TASC 2022.06 Ehlers Loops


TASC's June 2022 edition Traders' Tips includes an article by John ​Ehlers titled "Ehlers Loops. Part 1". This is the code implementing the price-volume Ehlers Loops he introduced in the publication.


John ​Ehlers developed Ehlers loops as a tool to visualize the performance of one data stream versus another, both filtered and scaled. In this article, the author applies his concept to exploit and/or dispel the dogmatic principles of reliable price-volume relationships.

The script offers two different ways to visualize ​Ehlers Loops:

Oscillators (default option)

In this implementation, filtered and scaled ​volume is plotted along with filtered and scaled price as zero-mean oscillators. Observation of the relative direction of ​volume and price oscillators can be discretionarily used to interpret and predict market conditions. For example, it is generally assumed that an increase in ​volume and an increase in price define a ​bullish condition. Similarly, decreasing ​volume and increasing price are generally considered ​bearish. A decrease in ​volume and a decrease in price is considered a ​bullish condition. The increase in ​volume and decrease in price is often thought to be ​​bearish.
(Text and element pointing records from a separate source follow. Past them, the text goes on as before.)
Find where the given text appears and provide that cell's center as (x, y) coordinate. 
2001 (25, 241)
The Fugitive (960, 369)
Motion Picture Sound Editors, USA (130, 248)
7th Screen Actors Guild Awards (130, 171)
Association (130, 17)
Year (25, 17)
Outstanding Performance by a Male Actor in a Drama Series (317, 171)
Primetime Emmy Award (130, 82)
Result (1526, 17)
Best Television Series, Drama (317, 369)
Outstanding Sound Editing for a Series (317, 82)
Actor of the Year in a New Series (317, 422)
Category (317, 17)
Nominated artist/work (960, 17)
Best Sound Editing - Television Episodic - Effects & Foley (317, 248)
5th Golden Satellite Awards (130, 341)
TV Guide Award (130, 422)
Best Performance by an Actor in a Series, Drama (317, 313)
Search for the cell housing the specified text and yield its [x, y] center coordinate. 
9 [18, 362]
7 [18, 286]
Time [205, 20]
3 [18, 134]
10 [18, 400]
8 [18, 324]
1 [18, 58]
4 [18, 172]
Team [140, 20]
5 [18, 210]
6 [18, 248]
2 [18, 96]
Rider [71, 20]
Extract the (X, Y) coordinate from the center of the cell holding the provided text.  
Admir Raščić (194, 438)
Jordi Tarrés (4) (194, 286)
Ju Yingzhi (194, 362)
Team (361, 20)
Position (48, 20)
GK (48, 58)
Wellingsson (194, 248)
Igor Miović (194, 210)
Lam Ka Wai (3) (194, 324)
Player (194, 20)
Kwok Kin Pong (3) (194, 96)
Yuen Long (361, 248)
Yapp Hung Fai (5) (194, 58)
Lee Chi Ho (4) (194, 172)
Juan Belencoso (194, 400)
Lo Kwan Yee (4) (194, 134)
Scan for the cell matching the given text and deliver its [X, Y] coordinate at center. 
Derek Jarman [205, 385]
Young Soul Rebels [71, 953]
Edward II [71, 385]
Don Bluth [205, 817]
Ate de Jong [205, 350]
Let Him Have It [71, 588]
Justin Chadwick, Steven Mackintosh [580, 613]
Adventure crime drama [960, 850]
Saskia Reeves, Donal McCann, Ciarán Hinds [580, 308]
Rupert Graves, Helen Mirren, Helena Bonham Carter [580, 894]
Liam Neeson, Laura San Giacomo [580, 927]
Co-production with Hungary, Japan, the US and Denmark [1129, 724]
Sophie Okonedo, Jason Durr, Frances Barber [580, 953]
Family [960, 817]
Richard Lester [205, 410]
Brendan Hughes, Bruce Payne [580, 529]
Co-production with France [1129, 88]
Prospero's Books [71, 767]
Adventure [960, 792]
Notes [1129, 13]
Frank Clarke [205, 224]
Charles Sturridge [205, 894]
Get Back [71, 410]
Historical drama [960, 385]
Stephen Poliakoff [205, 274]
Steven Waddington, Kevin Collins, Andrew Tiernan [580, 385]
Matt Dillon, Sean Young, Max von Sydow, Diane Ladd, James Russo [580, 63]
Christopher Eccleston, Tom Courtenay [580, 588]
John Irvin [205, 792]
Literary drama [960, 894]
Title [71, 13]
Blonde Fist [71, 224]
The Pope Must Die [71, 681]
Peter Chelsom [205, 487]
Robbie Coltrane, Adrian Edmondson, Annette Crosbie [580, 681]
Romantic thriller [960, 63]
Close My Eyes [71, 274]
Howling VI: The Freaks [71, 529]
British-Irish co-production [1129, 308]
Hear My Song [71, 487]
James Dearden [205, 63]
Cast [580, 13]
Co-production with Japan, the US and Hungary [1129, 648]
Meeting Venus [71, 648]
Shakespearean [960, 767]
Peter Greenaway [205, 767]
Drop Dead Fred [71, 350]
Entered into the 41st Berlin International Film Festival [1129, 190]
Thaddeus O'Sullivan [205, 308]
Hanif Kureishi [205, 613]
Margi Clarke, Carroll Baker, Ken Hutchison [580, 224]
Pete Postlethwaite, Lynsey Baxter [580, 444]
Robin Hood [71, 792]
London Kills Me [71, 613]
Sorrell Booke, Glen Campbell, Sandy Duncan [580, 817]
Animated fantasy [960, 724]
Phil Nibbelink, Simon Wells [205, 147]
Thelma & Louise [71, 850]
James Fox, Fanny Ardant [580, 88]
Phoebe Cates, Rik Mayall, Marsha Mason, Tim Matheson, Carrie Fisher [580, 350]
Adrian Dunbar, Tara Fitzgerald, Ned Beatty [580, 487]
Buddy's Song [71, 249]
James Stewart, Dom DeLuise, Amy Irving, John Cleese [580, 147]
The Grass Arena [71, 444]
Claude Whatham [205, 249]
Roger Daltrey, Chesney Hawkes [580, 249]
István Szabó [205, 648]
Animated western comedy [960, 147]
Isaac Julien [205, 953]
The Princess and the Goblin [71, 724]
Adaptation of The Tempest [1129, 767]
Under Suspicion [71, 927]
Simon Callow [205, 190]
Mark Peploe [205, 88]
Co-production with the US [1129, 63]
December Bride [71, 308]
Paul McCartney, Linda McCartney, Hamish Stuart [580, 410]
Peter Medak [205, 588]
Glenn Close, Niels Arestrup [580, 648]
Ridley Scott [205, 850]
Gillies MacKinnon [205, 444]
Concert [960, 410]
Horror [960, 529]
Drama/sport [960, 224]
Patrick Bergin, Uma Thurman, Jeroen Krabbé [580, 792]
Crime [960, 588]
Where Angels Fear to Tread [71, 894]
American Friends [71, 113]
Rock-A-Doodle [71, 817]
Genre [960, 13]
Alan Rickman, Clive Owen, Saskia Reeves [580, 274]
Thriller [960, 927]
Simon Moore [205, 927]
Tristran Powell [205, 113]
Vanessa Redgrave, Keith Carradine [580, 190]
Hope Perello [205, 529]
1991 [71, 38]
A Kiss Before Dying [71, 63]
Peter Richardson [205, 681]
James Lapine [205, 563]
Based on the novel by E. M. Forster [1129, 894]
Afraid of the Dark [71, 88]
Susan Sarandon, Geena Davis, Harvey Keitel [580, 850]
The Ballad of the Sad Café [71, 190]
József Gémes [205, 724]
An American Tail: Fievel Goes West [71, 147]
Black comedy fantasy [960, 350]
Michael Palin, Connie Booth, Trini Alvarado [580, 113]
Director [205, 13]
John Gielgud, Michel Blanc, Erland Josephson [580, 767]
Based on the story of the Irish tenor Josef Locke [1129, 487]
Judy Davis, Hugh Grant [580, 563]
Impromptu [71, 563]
This Crocker-style visualization displays filtered and scaled price against filtered and scaled ​volume for the selected timespan. Fluctuations in ​volume are plotted along the x-axis, while price changes along the y-axis. This way of visualizing the ​Ehlers Loop allows you to analyze the curvature and directional path of the price in relation to ​volume, offering a different comparative perspective. The boundaries of the price and ​volume scale on the ​Ehlers Loop Crocker-chart are presented in standard deviations. Deviations can be used to predict possible future price or ​volume fluctuations. The expected probability of potential reversals is 68%, 95% and 99.7% at one, two and three standard deviations, respectively.


The following steps are used to build an ​Ehlers Loop:
 • Both price and ​volume are filtered to be band-limited signals. This is done by applying the high-pass Butterworth filter in combination with the low-pass SuperSmooth filter.
  The cutoff wavelengths of the high-pass and low-pass filters are defined by the input parameters HPPeriod and LPPeriod, respectively.
  These values change the appearance of the ​Ehlers Loops and can be customized to your trading style.
 • The filtered price and ​volume time series are then scaled in terms of standard deviation by dividing each by their root-mean-square values.
 • The resultant price and ​volume data are plotted as zero-mean oscillators or as a scatterplot.